The president was enraged when Pfizer released data that the company’s COVID-19 vaccine worked less than a week after the election, which he lost to Biden, but continues to refuse to concede. 

Registered Nurse Patricia Cummings gave Vice President-elect Kamala Harris the Moderna COVID-19 vaccine Tuesday

Registered Nurse Patricia Cummings gave Vice President-elect Kamala Harris the Moderna COVID-19 vaccine Tuesday 

Biden received the Pfizer vaccine in Delaware on December 21. 

His wife, Dr. Jill Biden, received her shot earlier in the day. 

The president-elect suggested she didn’t do it on-camera because she’s not a fan of needles. 

‘There’s nothing to worry about. I’m looking forward to the second shot,’ he told reporters in the room. ‘So is Jill. She’s had her shot earlier today. She loves shots, I know,’ Biden said.   

Health experts had told Biden and Harris to get their vaccinations a week apart, in case either incoming leader experienced side effects.  

President Donald Trump, who had COVID-19 in October, has yet to receive the vaccine. 

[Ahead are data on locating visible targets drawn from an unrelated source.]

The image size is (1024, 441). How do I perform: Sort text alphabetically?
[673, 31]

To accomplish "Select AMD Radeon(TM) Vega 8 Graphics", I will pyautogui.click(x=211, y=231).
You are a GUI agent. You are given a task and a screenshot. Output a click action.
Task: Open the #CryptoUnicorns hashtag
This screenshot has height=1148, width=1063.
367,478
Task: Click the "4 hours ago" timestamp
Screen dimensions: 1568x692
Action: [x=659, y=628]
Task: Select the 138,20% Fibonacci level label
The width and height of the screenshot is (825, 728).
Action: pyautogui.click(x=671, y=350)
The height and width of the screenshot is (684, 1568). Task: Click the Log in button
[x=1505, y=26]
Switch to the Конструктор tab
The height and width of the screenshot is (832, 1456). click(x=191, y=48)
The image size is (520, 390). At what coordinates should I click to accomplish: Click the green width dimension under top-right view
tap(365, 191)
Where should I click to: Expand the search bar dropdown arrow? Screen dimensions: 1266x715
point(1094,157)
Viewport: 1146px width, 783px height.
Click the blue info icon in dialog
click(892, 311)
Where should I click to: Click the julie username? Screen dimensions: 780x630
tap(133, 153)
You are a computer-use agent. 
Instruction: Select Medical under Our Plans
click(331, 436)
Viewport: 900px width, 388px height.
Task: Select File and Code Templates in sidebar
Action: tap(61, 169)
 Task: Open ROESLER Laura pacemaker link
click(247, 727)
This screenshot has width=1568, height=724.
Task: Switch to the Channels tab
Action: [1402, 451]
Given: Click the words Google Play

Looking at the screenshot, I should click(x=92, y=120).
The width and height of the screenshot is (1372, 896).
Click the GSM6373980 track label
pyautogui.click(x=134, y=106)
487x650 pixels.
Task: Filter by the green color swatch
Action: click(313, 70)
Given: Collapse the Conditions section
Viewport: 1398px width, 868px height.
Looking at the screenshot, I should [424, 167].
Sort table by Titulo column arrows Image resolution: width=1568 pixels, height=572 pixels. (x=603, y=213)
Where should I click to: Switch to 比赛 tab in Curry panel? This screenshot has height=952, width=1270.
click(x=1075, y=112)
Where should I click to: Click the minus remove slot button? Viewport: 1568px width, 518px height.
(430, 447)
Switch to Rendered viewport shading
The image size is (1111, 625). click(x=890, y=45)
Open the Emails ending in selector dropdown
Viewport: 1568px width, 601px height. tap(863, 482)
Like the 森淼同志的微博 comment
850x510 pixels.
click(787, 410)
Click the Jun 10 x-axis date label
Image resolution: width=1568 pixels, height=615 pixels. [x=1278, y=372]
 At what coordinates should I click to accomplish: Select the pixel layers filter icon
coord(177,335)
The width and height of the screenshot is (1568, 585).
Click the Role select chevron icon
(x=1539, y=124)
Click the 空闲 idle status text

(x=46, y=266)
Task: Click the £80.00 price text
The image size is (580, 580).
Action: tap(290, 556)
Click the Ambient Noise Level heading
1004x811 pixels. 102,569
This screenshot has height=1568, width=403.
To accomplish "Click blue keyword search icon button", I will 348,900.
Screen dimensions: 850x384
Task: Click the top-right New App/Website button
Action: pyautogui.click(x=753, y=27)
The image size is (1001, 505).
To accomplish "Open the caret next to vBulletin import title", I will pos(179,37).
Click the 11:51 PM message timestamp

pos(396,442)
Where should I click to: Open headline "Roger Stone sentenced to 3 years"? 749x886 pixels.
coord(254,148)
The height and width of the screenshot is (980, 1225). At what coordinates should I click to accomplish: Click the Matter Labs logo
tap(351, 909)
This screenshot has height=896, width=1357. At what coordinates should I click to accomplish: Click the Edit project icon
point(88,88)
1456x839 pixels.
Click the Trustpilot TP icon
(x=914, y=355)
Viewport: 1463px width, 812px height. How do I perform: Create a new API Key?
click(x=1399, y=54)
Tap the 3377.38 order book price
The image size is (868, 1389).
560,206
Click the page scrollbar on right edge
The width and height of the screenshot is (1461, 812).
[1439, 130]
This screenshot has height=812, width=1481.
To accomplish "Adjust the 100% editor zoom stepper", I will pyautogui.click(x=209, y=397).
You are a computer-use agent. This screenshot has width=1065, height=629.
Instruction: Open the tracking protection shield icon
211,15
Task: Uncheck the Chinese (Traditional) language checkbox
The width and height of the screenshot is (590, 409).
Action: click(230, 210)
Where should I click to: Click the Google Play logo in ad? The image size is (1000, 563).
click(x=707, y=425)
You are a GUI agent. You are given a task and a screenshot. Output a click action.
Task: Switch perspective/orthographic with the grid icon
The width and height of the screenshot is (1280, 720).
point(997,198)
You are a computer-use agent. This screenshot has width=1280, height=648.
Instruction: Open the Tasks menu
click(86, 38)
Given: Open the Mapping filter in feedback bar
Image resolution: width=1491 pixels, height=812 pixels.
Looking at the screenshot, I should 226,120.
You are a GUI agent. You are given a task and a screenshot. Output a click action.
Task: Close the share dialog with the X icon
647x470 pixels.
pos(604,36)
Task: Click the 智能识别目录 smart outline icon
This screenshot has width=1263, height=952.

Instead, Vice President Mike Pence became the top member of the administration to be vaccinated against the coronavirus when he did so alongside Surgeon General Jerome Adams on December 18. 

Adams, who is black, talked about the importance of getting the vaccine publicly, hoping that members of minority communities, who have been disproportionately killed by COVID-19, would follow suit.    

Members of Congress have also had the vaccine made available to them. 

GOP lawmakers including Sens. Joni Ernst, Marco Rubio and Lindsey Graham have been criticized for taking the vaccine after refusing to speak up when Trump has politicized masking and social distancing.  

Rep. Alexandria Ocasio-Cortez, who is 31 and the youngest Democrat in Congress, also took heat for getting the vaccine early and before most of the nation’s medical workers, because she does not belong to a high-risk group.